20Characterizing genomic, transcriptomic and clinical landscape in CCNE/CCND amplified biliary tract cancer
Akhila Madulapalli Reddy, Mohamed Nuh, Monica Hsiang, Eiline Cai, Ian Hu, Funda Meric-Bernstam, Milind Javle, Sunyoung LeeAbstract
Background
The impact of cell cycle regulator amplifications in biliary tract cancer (BTC) remains undefined in the chemo-immunotherapy era. This study characterizes clinical outcomes alongside genomic and transcriptomic profiles in cyclin amplified BTC within the CCNE/CCND family.
Methods
263 BTC patients were analyzed with comprehensive genomic/transcriptomic sequencing. Cohorts were stratified into Cyclin-Amplified (Amp, N = 71, Copy Number ≥6) and non-amplified Control (N = 192), with comparison of demographics, DNA co-alteration and survival (Kaplan-Meier/Log-Rank). Transcriptomic profiling utilized 29 established gene signatures quantifying immune cell infiltration and stromal features. Differential gene expression assessed markers of chemotherapy resistance.
Results
The Amp cohort consisted of CCNE1 (N = 30), CCND1/2/3 (N = 29/2/7), and CCNE1/D1 co-amplification (N = 3). Amp patients had significantly inferior overall survival (OS) compared to control (median 21.2 vs 28.3 m, p = 0.009). Adding immunotherapy (IO) to chemotherapy significantly improved OS in the control group (36.1 vs 23.0 m, p = 0.001) but provided no OS benefit in the Amp group (median 19.2 m [Chemo + IO] vs 24.1 m [Chemo], p = 0.80). Amp tumors exhibited high genomic instability, dominated by TP53 (67%), IRS2 (13%), ARID1A (11%), KRAS (11%), and ATM (11%) mutations. Frequent co-amplifications included FGF19/4 (35%), MYC (23%) and ERBB2 (19%). Transcriptomic profiling in Amp tumors revealed an “immune desert” microenvironment characterized by depletion of adaptive and innate immunity: B-cells (p < 0.001), NK cells (p = 0.002), T-cells (p = 0.008), and Th1/Th2 signatures (p < 0.01) were significantly downregulated compared to control.
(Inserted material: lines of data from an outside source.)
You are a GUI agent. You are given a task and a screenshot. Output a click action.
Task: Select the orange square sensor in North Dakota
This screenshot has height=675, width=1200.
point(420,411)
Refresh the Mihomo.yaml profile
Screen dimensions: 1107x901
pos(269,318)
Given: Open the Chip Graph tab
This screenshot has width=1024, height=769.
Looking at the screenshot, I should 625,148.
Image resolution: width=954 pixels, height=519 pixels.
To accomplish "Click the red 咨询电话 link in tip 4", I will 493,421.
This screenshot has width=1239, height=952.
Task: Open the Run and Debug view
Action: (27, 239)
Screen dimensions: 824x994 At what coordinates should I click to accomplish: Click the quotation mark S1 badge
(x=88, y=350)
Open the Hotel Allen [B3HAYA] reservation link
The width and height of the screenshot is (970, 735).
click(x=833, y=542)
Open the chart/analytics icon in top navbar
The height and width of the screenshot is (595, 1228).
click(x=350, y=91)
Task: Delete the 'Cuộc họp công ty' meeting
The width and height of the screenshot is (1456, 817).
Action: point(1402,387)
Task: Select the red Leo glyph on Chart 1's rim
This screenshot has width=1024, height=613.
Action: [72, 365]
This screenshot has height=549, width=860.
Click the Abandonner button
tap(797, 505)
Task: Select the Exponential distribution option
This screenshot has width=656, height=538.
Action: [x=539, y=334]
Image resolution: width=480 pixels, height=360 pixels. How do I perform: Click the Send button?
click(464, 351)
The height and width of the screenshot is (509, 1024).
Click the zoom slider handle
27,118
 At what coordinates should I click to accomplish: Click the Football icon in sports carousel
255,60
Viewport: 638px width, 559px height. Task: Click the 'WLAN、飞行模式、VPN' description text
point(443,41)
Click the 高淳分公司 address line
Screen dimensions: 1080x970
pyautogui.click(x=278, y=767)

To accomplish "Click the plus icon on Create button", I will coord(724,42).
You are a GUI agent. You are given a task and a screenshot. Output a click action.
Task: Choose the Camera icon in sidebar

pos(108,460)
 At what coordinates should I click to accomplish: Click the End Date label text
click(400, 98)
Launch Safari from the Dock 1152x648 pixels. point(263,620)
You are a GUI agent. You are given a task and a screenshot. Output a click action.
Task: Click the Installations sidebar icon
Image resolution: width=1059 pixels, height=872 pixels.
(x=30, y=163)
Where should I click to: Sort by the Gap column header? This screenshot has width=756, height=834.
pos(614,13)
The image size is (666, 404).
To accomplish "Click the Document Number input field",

Amp tumors exhibited intrinsic chemotherapy resistance via upregulation of gemcitabine targets (RRM1, = p = 0.04) and platinum efflux pumps (ABCC2, p = 0.04), alongside increased tumor proliferation (p = 0.053).
Conclusions
Cyclin amplification identifies an aggressive BTC subtype characterized by poor prognosis and intrinsic resistance mechanisms to standard chemo-immunotherapy. This resistance is driven by a profound “immune desert” microenvironment limiting immunotherapy efficacy and the upregulation of genes associated with chemotherapy resistance, illustrating the complex biological underpinnings of this high-risk population.